En julio próximo vencerán $16 billones en obligaciones financieras que el Ministerio de Economía debe gestionar, y la apuesta oficial es mantener la práctica de extender los plazos de pago para evitar complicaciones de mayor escala en el futuro cercano.
La estrategia gubernamental responde a un diagnóstico claro: si no se logra espaciar los vencimientos de deuda, 2027 podría traer consigo una concentración abrumadora de pagos que actuaría como una muralla de pesos en el mercado financiero, provocando alzas pronunciadas en las tasas de interés y complicando la propia refinanciación de la deuda soberana.

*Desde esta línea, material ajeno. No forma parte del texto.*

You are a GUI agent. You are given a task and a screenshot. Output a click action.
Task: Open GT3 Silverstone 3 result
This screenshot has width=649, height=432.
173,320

Para conseguir este objetivo, el Gobierno recurre al rollover: la refinanciación mediante nuevas emisiones que buscan que los inversores mantengan sus fondos invertidos en títulos de la deuda nacional. No se trata simplemente de pagar lo que vence, sino de convencer al mercado de que es conveniente seguir comprometiendo capital en instrumentos de deuda argentina.
Cada vencimiento constituye un momento de prueba para esta política. Los montos en juego —como los $16 billones de julio— son lo suficientemente importantes como para que movimientos en una dirección u otra generen efectos perceptibles en la cotización de los títulos y en los rendimientos ofrecidos.
La lógica detrás de esta aproximación es que el achique de plazos habría de generar picos de demanda financiera imposibles de satisfacer sin aumentos drásticos en las tasas. Al distribuir los vencimientos en el tiempo, se busca moderar esa presión.
Sin embargo, la sostenibilidad de este enfoque depende de factores macroeconómicos más amplios y de la disposición del sector financiero a mantener su exposición en deuda pública argentina bajo las condiciones que el Gobierno pueda ofrecer. La confianza sigue siendo la moneda de cambio más valiosa.